INSTRUCTIONS FOR THE TASK
Would you write out, word for word, each line of the records below from the top through the one holding "Go back with"?
[Start of Attachment]
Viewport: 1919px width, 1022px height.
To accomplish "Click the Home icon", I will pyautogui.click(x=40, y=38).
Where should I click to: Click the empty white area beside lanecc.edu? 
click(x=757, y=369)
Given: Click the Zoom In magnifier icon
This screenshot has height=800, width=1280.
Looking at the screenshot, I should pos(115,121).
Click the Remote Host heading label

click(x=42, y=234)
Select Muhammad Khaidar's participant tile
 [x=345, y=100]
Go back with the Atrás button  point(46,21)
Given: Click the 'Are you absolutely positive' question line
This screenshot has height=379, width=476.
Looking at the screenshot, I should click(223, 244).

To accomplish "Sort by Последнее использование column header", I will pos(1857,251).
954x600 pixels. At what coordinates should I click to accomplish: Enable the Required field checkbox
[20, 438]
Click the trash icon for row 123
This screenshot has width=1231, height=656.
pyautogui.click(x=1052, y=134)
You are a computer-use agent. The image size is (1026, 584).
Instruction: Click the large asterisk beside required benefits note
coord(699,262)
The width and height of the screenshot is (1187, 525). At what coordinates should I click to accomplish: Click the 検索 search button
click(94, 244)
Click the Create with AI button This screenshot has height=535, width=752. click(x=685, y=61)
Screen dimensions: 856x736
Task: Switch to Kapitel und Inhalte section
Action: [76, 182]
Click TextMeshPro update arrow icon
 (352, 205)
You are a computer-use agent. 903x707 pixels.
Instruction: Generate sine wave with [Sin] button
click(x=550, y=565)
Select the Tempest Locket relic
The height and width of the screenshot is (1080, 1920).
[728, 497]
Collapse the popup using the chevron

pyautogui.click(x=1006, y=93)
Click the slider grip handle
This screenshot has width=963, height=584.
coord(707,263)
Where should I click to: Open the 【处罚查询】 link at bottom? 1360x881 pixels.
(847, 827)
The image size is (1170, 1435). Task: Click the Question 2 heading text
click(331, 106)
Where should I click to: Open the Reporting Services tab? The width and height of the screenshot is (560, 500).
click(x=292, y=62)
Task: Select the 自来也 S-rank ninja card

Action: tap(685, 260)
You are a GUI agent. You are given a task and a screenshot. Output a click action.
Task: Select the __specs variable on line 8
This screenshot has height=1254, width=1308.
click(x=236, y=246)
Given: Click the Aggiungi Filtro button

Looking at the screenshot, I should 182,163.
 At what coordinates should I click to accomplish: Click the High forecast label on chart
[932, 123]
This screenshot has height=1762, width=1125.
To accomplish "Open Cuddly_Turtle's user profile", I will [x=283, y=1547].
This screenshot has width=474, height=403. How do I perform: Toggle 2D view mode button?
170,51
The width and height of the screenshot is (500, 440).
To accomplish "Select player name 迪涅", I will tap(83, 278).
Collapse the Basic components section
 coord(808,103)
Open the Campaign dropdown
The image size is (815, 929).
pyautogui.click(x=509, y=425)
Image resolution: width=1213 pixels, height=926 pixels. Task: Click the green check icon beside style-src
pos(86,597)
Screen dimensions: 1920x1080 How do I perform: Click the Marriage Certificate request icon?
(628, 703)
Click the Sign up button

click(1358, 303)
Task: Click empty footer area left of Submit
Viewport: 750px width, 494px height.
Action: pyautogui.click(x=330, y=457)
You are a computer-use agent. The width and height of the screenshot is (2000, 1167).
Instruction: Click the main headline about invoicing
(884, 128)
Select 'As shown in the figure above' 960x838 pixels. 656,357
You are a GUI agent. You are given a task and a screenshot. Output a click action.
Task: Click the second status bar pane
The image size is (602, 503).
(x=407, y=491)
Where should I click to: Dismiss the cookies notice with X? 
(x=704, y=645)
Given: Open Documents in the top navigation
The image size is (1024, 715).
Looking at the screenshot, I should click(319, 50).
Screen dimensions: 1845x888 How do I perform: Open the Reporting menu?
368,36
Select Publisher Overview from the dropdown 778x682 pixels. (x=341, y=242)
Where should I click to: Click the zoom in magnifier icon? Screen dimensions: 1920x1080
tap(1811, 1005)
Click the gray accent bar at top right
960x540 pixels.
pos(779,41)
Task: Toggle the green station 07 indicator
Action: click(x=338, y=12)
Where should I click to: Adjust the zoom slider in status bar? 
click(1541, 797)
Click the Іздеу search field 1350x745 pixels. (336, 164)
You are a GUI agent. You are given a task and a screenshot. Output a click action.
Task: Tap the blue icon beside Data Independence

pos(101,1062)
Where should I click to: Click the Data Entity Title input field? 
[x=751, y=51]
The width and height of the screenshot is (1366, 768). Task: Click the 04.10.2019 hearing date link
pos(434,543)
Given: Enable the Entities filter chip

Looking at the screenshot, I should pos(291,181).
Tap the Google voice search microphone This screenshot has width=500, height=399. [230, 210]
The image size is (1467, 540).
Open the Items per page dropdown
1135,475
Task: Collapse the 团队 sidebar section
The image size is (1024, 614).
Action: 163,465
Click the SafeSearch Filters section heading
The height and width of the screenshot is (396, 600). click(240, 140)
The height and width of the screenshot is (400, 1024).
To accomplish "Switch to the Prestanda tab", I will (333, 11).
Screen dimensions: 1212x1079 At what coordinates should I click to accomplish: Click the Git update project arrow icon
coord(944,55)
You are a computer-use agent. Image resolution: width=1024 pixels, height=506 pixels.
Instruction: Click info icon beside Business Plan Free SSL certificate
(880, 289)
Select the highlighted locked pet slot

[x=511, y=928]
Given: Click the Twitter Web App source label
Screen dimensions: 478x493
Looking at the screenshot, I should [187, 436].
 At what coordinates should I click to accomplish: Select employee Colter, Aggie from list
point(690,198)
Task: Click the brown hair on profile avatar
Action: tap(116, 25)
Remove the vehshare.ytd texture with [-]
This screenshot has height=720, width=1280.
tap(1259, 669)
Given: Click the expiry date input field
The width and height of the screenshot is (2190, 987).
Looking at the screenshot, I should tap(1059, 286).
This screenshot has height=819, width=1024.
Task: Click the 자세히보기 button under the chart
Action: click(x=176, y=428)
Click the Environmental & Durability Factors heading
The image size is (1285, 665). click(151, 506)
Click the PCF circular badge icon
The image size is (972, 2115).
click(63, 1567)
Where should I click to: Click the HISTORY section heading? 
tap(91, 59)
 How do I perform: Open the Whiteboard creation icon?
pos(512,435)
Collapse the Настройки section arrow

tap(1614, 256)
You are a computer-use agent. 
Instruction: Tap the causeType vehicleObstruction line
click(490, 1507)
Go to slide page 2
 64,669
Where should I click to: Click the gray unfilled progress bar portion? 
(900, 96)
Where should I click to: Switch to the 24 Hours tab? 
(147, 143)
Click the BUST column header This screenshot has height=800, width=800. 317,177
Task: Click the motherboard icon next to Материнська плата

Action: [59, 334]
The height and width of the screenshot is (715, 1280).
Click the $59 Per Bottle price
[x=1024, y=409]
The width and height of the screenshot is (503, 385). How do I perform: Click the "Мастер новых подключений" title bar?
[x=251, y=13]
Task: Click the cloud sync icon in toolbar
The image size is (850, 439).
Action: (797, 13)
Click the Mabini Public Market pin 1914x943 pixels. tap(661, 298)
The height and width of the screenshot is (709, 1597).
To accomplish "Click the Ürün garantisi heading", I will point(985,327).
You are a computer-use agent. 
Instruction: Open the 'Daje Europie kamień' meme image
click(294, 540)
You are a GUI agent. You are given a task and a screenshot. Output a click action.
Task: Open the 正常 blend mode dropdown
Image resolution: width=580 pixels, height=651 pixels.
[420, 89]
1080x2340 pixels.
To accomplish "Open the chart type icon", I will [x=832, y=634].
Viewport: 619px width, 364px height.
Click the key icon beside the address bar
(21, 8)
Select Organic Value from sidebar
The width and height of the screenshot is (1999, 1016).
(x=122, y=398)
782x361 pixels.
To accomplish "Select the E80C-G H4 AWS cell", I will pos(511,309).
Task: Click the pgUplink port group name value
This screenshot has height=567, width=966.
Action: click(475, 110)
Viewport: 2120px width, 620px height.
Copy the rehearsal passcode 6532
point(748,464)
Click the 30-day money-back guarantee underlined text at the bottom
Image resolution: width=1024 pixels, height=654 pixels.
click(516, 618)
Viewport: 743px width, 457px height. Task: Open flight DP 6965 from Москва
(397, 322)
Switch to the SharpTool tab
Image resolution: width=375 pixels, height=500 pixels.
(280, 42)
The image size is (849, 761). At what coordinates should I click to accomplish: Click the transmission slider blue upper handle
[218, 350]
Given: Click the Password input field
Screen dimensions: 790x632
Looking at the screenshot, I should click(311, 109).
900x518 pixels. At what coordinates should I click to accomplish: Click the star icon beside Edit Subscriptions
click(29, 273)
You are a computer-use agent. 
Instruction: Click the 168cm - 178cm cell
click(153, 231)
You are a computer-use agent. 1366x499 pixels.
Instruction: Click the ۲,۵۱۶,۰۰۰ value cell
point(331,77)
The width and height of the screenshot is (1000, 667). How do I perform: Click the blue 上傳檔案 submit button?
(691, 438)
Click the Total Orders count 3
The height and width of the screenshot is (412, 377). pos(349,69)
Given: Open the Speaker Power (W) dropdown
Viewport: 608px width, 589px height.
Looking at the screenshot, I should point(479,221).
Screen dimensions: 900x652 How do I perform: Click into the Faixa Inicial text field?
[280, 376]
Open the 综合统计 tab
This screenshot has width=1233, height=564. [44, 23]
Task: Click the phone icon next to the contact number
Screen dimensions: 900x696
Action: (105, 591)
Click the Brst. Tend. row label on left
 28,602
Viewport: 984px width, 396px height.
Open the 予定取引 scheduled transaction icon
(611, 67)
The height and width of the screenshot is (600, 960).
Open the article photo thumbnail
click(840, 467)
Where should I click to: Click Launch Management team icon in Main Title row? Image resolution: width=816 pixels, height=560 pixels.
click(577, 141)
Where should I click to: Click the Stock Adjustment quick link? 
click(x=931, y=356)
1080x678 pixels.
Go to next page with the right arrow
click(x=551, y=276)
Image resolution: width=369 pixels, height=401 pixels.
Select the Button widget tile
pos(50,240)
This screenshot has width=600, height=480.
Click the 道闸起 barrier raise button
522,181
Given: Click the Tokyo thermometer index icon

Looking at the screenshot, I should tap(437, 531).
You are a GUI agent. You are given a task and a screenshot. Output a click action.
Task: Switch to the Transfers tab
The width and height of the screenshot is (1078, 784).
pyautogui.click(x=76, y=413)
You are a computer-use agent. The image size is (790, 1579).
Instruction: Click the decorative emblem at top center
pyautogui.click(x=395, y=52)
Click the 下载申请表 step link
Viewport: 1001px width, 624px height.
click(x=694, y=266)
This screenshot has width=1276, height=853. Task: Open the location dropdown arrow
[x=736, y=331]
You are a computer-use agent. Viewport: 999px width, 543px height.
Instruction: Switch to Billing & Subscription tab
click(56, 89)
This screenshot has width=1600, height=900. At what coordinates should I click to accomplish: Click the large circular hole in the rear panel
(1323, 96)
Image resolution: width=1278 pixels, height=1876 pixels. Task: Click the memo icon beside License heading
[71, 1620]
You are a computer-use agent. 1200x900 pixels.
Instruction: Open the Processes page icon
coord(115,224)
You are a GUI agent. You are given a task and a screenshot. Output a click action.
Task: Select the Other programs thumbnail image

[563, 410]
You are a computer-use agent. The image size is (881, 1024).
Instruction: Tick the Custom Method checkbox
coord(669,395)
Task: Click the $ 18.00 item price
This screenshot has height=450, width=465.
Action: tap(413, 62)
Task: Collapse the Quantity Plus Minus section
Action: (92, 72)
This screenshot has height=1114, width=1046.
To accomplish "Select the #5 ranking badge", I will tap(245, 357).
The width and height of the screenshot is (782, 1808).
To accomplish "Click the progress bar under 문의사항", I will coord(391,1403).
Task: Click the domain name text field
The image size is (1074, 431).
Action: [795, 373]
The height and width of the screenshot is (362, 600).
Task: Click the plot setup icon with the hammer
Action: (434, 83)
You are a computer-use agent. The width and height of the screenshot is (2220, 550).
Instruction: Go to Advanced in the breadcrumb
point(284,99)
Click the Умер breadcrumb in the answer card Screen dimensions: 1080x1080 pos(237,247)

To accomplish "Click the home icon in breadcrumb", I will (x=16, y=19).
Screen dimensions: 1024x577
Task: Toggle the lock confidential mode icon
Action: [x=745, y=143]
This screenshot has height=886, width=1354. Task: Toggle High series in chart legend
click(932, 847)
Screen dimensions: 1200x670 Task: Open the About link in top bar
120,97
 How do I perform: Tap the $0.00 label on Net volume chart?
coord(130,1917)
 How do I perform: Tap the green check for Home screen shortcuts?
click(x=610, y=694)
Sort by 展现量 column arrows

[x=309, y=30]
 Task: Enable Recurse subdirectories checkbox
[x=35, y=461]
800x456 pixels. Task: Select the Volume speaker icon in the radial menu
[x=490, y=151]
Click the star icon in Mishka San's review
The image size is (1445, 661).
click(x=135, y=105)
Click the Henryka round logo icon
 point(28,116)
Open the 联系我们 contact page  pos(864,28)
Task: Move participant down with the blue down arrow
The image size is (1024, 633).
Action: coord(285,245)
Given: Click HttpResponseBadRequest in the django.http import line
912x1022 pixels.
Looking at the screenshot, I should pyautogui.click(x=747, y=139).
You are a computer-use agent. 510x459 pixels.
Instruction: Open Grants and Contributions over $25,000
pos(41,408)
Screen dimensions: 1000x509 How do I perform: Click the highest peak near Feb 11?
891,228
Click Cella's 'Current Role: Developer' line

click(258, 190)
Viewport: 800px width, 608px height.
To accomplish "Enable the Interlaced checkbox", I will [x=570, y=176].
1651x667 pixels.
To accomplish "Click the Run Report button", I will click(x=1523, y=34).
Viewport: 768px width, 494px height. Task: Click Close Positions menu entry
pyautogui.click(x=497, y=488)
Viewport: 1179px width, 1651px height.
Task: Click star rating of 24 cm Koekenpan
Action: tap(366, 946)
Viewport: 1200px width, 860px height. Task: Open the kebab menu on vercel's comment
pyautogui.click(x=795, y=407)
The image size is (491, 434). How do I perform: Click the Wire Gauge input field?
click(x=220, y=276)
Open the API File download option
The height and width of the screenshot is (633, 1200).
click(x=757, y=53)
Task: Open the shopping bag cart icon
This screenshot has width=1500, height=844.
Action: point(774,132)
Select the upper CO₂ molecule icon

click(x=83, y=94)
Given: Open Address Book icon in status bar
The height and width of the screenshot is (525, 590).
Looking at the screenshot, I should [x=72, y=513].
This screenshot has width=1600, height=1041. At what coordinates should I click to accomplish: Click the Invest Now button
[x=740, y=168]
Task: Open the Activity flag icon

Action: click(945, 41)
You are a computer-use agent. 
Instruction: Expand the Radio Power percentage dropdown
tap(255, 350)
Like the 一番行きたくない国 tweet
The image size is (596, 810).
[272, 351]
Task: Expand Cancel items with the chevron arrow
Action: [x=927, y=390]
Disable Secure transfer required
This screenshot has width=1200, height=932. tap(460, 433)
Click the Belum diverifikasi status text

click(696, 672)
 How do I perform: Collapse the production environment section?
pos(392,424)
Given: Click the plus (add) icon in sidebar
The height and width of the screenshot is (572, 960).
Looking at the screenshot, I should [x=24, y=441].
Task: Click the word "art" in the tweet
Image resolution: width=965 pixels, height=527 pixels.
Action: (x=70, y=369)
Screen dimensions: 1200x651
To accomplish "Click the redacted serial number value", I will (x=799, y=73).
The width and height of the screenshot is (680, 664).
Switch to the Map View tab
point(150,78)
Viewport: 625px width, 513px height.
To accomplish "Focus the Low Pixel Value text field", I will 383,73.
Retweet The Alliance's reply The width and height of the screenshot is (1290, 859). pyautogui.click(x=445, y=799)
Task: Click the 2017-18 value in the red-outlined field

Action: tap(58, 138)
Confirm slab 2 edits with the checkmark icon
[End of Attachment]
YOUR SOLUTION
Viewport: 1919px width, 1022px height.
To accomplish "Click the Home icon", I will pyautogui.click(x=40, y=38).
Where should I click to: Click the empty white area beside lanecc.edu? 
click(x=757, y=369)
Given: Click the Zoom In magnifier icon
This screenshot has height=800, width=1280.
Looking at the screenshot, I should pos(115,121).
Click the Remote Host heading label

click(x=42, y=234)
Select Muhammad Khaidar's participant tile
 [x=345, y=100]
Go back with the Atrás button  point(46,21)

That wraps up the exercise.